The latest spurt of activity has been around updating Jupyter notebooks relating to the the relational databases part of the course, which has involved re-writing notebook activities from scratch. (We’ve also added a couple of tools to try to help students see what changes they’re making to a database which I’ll post about later.)
Part of the strength of the OU course production route is that it involves peer review, critical reading and editing of materials before they go live to students (this also partly explains the length of time it takes to get a new course out…) The review process provides opportunities for exploring and developing pedagogy (that word has to appear in every discussion of OU course material production!), as well as learning from each other about different ways of approaching this online teaching stuff.
Posting some final edits to a reworking by a colleague of a notebook I originally drafted (such is the process), I was struck again by how a Github workflow can help us capture our thinking about certain course design decisions, as well as argue through different approaches.
In the current thing we are trying out, notebooks are being revised in an 18j-notebooks-updates branch (the OU uses BBC year-month numbering: J is October, and 18J refers to a module presentation starting in October 2018. For any OU readers, yes, this does mean we are editing materials for a module that has already started the presentation for which they are intended.

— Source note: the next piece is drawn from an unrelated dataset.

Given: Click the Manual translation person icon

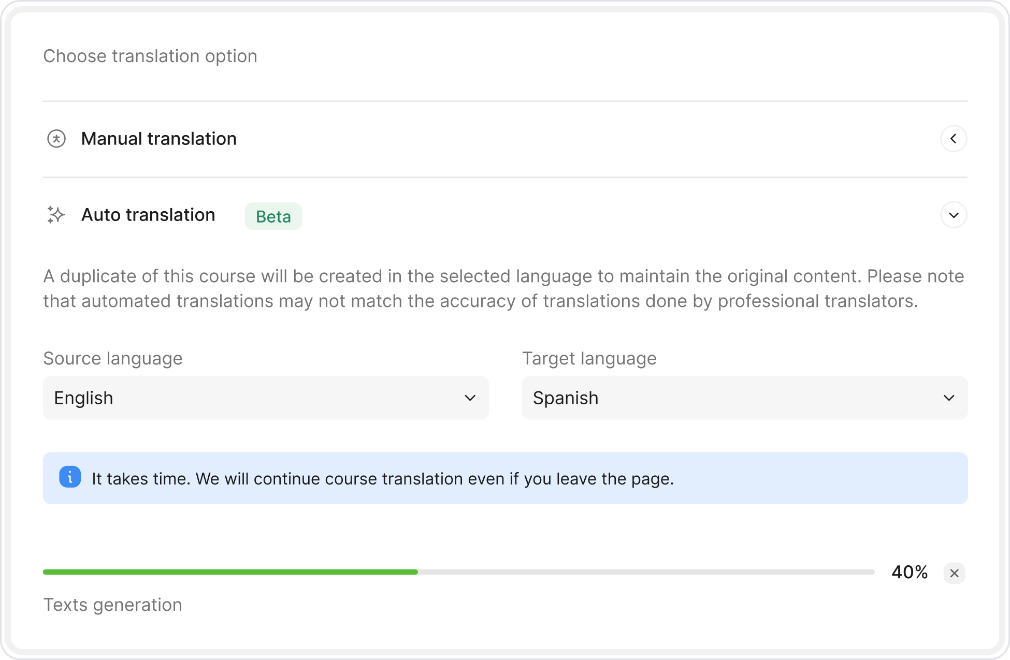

Agile, innit…;-).
I’m making my edits in sub-branches derived from that branch, one sub-branch per notebook. Associated with each notebook is a separate issue in the Github issue tracker where we can discuss issues relating to the notebook.
I’ve started trying to group edits made in the sub-branch so that each commit relates to a particular sort of change:
Clicking on the commit identifier allows for inspection, as well as general comment and review, and point by point comment and review (click the + on a particular change), of the changes made as part of that commit.
The commits I’m making are being made via the Mac Github desktop client. I find I’m making multiple passes of the notebook, but also collecting multiple changes to it at the same time that fit best in separate commits.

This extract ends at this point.